══ Source extract ══
Thanks @GrahamCampbell and everyone else who put effort into this. Very happy with the resolution.

GrahamCampbell commented 5 years ago

🚀🚀🚀

martinssipenko commented 5 years ago

@GrahamCampbell isn't this a breaking change? Given order is treated differently that it was before, configurations that relied on that are not working anymore.

GrahamCampbell commented 5 years ago

I'd regard this as a bug fix. The intended behaviour was definitely for the last item to persist.

Even if we regard it as breaking, if we change it back, this will also break people's code, since there release has been out for a bit now. :/

martinssipenko commented 5 years ago

Fair enough, but I think there could be far more projects depending on pre 3.4 order than there are post 3.4. Even if intended behaviour was for last to persist it 3.4 has a major braking change and simple composer update just breaks apps in some cases. It took us 16 days to notice this, quite a pong time, but its not that every day we update dependancies. We rely on order in .env files because we load config values from various sources - app specific and global, and wanted app specific to be more powerful. Also, the order of persistance was not documented when we built upon this library, so by testing behaviour we assumed its first occurance wins.

Can I suggest reverting to pre 3.4 behaviour and making order configurable, and having post 3.4 behaviour for 4.x?

GrahamCampbell commented 5 years ago

Can I ask, why do you have more than one entry of the same key in a file?

GrahamCampbell commented 5 years ago

I'd like to understand the use case for this.

martinssipenko commented 5 years ago

We populate .env file with values from various sources.
═══
- _What you need to do_:
#1 In the discussion about the .env key order, how many days passed before martinssipenko's team noticed the change?
#2 Resume the .env key order discussion right after its last comment and continue it.
None of the items are needed for anything here.
══ Entries supplied ══
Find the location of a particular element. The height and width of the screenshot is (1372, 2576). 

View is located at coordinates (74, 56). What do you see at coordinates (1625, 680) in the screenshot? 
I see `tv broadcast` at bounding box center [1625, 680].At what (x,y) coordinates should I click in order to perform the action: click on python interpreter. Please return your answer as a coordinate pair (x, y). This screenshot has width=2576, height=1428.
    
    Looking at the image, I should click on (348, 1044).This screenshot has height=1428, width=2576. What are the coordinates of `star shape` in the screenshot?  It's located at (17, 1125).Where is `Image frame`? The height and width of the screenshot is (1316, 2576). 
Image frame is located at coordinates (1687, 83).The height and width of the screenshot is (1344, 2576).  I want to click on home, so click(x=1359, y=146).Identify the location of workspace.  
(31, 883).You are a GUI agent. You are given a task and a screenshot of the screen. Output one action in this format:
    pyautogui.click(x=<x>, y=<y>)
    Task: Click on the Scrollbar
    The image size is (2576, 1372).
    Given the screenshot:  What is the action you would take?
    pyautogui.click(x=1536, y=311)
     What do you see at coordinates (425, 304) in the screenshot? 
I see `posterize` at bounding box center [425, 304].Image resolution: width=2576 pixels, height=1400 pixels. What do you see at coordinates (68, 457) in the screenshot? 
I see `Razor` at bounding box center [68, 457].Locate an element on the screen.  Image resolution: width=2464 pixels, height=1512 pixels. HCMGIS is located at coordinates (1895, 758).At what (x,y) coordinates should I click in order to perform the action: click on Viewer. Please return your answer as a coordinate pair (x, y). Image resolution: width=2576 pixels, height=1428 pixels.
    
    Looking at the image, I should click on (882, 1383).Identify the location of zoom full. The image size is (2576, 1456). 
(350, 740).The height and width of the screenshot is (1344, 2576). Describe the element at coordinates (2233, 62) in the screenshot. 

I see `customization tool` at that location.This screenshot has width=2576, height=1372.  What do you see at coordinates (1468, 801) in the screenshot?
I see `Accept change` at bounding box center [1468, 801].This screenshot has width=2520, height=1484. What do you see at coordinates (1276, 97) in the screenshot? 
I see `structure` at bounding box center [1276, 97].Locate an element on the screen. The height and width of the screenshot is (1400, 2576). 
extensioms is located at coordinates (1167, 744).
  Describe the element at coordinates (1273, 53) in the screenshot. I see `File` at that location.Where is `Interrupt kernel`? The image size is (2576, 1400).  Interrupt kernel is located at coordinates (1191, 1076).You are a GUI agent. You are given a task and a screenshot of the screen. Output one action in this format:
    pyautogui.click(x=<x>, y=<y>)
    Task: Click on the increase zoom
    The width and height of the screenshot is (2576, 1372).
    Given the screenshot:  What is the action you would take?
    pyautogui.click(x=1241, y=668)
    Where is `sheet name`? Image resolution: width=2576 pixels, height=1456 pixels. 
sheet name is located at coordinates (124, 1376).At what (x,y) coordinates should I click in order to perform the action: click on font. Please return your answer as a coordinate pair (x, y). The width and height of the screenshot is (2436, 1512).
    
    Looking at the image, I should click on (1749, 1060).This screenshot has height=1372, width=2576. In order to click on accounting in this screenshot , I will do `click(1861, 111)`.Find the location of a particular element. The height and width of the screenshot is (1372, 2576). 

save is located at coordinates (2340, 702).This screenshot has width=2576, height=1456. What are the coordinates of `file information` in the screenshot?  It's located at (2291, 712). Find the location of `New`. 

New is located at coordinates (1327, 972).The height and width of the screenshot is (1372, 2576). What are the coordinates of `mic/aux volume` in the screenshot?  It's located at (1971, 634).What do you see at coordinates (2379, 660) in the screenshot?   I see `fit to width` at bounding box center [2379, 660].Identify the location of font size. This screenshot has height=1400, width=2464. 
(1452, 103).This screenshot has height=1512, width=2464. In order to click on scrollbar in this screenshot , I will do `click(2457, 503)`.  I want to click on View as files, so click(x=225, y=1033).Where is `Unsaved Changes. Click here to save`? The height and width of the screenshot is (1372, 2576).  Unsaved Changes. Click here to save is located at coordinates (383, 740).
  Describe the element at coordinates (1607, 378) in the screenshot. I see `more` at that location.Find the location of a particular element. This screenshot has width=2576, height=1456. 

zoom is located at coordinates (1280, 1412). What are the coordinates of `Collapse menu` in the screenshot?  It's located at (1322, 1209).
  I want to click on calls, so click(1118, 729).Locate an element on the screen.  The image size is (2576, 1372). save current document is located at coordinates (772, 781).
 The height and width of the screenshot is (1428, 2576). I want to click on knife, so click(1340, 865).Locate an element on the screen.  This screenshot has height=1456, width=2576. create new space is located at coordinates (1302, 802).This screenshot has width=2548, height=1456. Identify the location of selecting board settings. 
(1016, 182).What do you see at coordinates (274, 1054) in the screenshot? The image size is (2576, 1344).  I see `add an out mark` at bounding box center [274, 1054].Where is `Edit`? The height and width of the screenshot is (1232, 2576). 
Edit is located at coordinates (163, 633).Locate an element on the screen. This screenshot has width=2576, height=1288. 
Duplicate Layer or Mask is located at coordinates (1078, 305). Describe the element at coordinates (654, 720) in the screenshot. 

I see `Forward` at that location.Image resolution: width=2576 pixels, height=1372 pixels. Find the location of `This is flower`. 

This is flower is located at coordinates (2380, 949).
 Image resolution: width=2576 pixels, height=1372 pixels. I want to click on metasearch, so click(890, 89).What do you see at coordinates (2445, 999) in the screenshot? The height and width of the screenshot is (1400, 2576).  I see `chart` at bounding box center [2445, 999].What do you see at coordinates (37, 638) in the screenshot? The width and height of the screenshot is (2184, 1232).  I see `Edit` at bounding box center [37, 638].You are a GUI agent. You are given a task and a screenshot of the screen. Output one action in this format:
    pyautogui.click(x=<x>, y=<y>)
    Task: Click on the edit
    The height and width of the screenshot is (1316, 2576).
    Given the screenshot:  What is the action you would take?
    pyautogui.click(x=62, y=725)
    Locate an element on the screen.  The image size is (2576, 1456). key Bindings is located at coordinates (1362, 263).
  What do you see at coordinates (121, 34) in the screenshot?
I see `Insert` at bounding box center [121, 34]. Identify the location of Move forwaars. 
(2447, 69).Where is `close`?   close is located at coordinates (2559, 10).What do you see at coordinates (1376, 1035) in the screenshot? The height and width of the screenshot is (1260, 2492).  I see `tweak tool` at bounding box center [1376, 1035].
═══
- _Task-by-task answers_:
#1 16 days.

#2
martinssipenko commented 5 years ago

Let me elaborate, on deployment, we have a script that creates .env file by populating it with values from various sources. The sources are app specific values stack values and global values in that order. Pre 3.4 behaviour guaranteed that we can "override" global values in app context as app values are before global values in .env. file.

GrahamCampbell commented 5 years ago

Hmmm. I'm still unsure what to do. The order of loading was not documented or tested until v3.4, so one could argue the behaviour was never properly specified.. Reverting it in v3.5 could be very confusing.

martinssipenko commented 5 years ago

I do see your point, but having the change in behaviour also is very confusing.

Dzhuneyt commented 5 years ago

Given both are confusing, I would propose we move forward with the change that makes sense and is intuitive, document it, and forget about it. :)

A third party that depends on this behavior is free to use an older (fixed) version until they have time to migrate their side of the code to adapt to this behavior.

martinssipenko commented 5 years ago

Of course we can use older version, but essentially this can be considered a braking change and given semantic versioning is used (which is industry and community approved standard) having this behavioural change in 3.x is regression.

GrahamCampbell commented 5 years ago

It could also not be considered a breaking change, because the correct behaviour was never specified. This is why bug fixes are not considered breaking changes.

martinssipenko commented 5 years ago

Bug fix or not this drastically changes the behaviour in non backwards compatible way, all versions prior 3.5 (including 2.x) used reverse order. I'm not arguing that this should not be fixed. Furthermore, we will stick to 3.4 and update our scripts to fix order.

At the end of the day, there are 70 millions of installs of this library and simple composer update breaks the behaviour as it was observed before. Even if this has not been documented before I think it's false to assume that this is simply a "bug fix", given how many people this can affect.

Dzhuneyt commented 5 years ago

70 million downloads, true, but we are only talking about an extreme edge case here. Variables override is not a common use case for this library.